The Nature of Belief

"Miracles," said my friend. "Oh, come. Science has knocked the bottom out of all that. We know now that Nature is governed by fixed laws."

"Didn't people always know that?" I said.

"Good Lord, no," he said. "For instance, take a story like the Virgin Birth. We know now that such a thing couldn't happen."

"But look here," I said. "St Joseph, the husband of the Virgin Mary; if you'll read the story in the Bible you'll find that when he saw his fiancée was going to have a baby he decided to cry off the marriage. Why did he do that?"

"Wouldn't most men?"

"Any man would," I said, "provided he knew the laws of Nature—provided he knew that a girl doesn't ordinarily have a baby unless she's been sleeping with a man. St Joseph knew that law just as well as you do."(1)

It's not difficult to find any number of people who have trouble with the nativity scene at the heart of the Christmas story. According to the Barna Research group even Christians are struggling with the virgin birth at the center of their own faith tradition. More than fifteen percent of Christians in the United States admit not believing in the virgin birth, a statistic which is readily increasing.

Across continents, atheist campaigns each year ask the world to admit over its primitive nativity scenes that we know it is only a myth or to celebrate reason instead this season. The battle these voices propose between science and faith describes something like two opposing swordsmen sworn to fight to the death. Though it is an image supported at times by both sides of the fight, it is at best a blind spot in the minds of many and, at worst, a wishful delusion.

In his 1945 essay "Religion and Science," which begins with the above conversation, C.S. Lewis exposed one of the most common false assumptions at the heart of the science/faith divide, particularly as it pertains to the nativity of Jesus. The assumption is that this "primitive" nativity was likewise filled with primitive thinkers devoid of any sort of knowledge of biology or natural reasoning. Here and elsewhere, Lewis saw that we hold our scientific advancements as something like demerits for prior generations, perpetuating the mentality that the only accurate thought is current thought, the only mind worth trusting is an 'enlightened' one—of which we, of course, are conveniently members.
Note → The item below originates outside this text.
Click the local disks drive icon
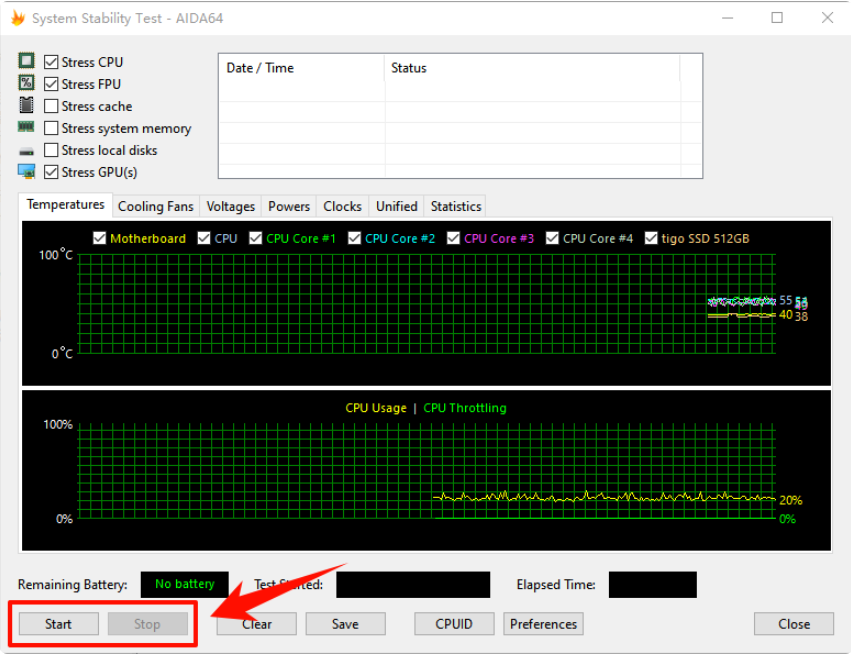Screen dimensions: 851x657 26,151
Yet, Joseph knew enough about the laws of nature to at first conclude the infidelity of his fiancée. He knew that babies and pregnancies did not appear on their own and thus intended to divorce Mary quietly, until something changed his mind. The disciples, too, knew enough about the laws of physics to be completely terrified by the man walking on the water toward their boat. The crowd of mourners knew enough about death to laugh at Jesus when he insisted that the dead girl was only sleeping, and to walk away astonished when she came back to life. There were also the magi, astrologers who followed their scientific calculations to the child; Philip and Andrew who knew that the mathematics of two fish and a starving crowd were not going to divide well; Mary and Martha who knew that their brother's death was the last word; and Thomas who knew the same after he watched Jesus crucified.
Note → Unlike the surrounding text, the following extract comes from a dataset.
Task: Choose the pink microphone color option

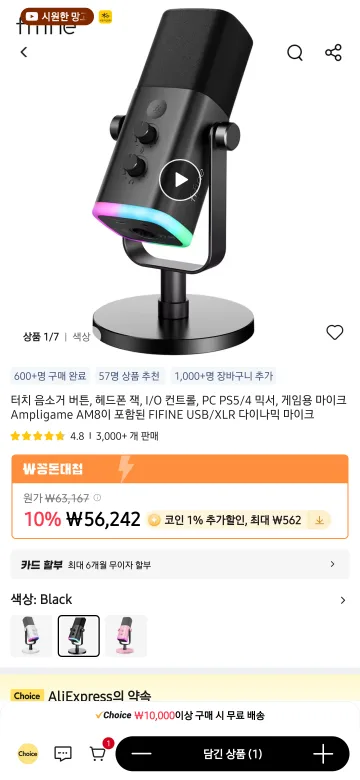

In each of these objections, I thankfully hear my own. So much so, that it would appear fairly clearly that faith is not a turning of one's back on the fixed laws of nature or physics or mathematics, but rather, a recognition in the very face of these laws which we know and trust that something from outside the law must have reached into the picture. I find each of these scenes both remarkable and reasonable precisely because of the reactions of men and women with a grasp of natural law and the same objections that any of us would have offered had we been present. It would be blind faith indeed if we were receiving a story that wanted us at the onset to fully reject the laws of natural reasoning in replacement of something else. What we receive instead is a story filled with undeniable indications—indications which suggest that something, or Someone, has startlingly stepped into the picture.

Jill Carattini is managing editor of A Slice of Infinity at Ravi Zacharias International Ministries in Atlanta, Georgia.

(1) C.S. Lewis, "Religion and Science," Undeceptions (London: Geoffrey Bles, 1971), 48.